I went to a local supplier yesterday to get the foundation for the 3rd honey super. The guy there said to take the 2 supers full of honey off but don't extract them. Feed the bees syrup to help get the comb drawn out on the new foundation. If they fill it with honey - I am good to go for extracting some of the honey. If not, to just replace the full supers. I planned on leaving them 2 supers full of honey for winter.

One warm days, they come out of the hive, etc. Does the cluster move at that point to another spot? Or do they always cluster in the same place? Is the cluster always there even on the warmer days? Is that how you know where to move the frames to within the hive?


----------



## alleyyooper (Apr 22, 2005)

Yes two honey supers can replace one deep. Adding a second deep now along with syrup feeding could have it ready for the bees by cold weather. I would place it on the bottom under the one you have now.

When it warms in the winter that the girls break cluster and make their cleansing flights and roam about the hive some. But when it chills back down they will cluster for the most part where they were because that is where the queen is.

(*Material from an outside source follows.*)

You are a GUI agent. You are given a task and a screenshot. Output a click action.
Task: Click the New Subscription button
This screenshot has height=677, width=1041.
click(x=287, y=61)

By mid January the queen will have started laying a few eggs. If we get a long warm spell (a week or longer) she will lay a goo amount. We have several times taken a dead out apart to try and figure out why they didn't make it. Many a time they will still be in the bottom hive covering brood with full frames of honey above them and around them.

We have come to hate those so called January thaws. Get the temps in the 30F range and stay there till the end of Febuary into March, we loose less colonies when it is like that.

 Al


----------



## Callieslamb (Feb 27, 2007)

It will bee sheer luck and fortitude on the part of my bees if my hives survive this winter. It will be luck if I survive my first winter here too! I think I will take one super off - add an empty one and see what they can do before it gets cold. Or maybe I will just put an empty one above the deep but below the other supers. Just to see what they can do and try not to upset the hive too much. Today is our first sunny day in a week - but it is pretty cool. I am used to warm enough to sweat through the end of Sept. 

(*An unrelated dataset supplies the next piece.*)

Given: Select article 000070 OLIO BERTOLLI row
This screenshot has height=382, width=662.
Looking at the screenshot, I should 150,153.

So how do you know where to move frames to if you don't open the hives until Feb?


----------



## alleyyooper (Apr 22, 2005)

Some thing I did with great results is posted here.

http://homesteadingtoday.com/showthread.php?t=317732

Normally we would have a month and a half of good weather yet. Is looking like Middle Oct. here the last few days but still warm enought the girls are still forageing close to the hives between showers. Frost in the forcast for tonight on this mornings weather forecast. May get the Golden Rod but the Asters are pretty hardy and may make it if the frost isn't to hard and the sun warms it up quickly. Northern Bed Straw is just starting tobloom too, it is rather hardy also.

 Al


----------



## Callieslamb (Feb 27, 2007)

I read that thread - it is what gave me the idea to put the super on the bottom rather the top of the hive.

Thanks! Hope you stave off that frost for a while yet! I could see my breath while walking to shut in the chickens! I am so not used to this!


----------



## alleyyooper (Apr 22, 2005)

Michigan falls are beautiful. The colors, the apple cider, pumpkins waiting to be carved, the corn being harvested and many other things.
With a good atituide winter is great. Beautiful snow falls the cross country sking looking at all the wild critters and their tracks making one pause to wonder what they had been doing. Then the spring break up arrives and all the critters from the robins to the honey bees are busy raiseing new family.

Yesterday









Last Oct.









Last Sept.









Last Dec.









Last Jan.









 Al

 Al


----------



## Callieslamb (Feb 27, 2007)

Could you posts those beautiful pictures again in January? Give me a nudge of reminder of why I like Michigan so much? I am off to spend a fortune in chore boots. My little toes froze on the way to the barn this a.m. I guess I need to start wearing more than sandals.


----------



## turtlehead (Jul 22, 2005)

Al, in your January picture of the hives I see some turned on their side. Are they just there for storage and to be handy when you need them?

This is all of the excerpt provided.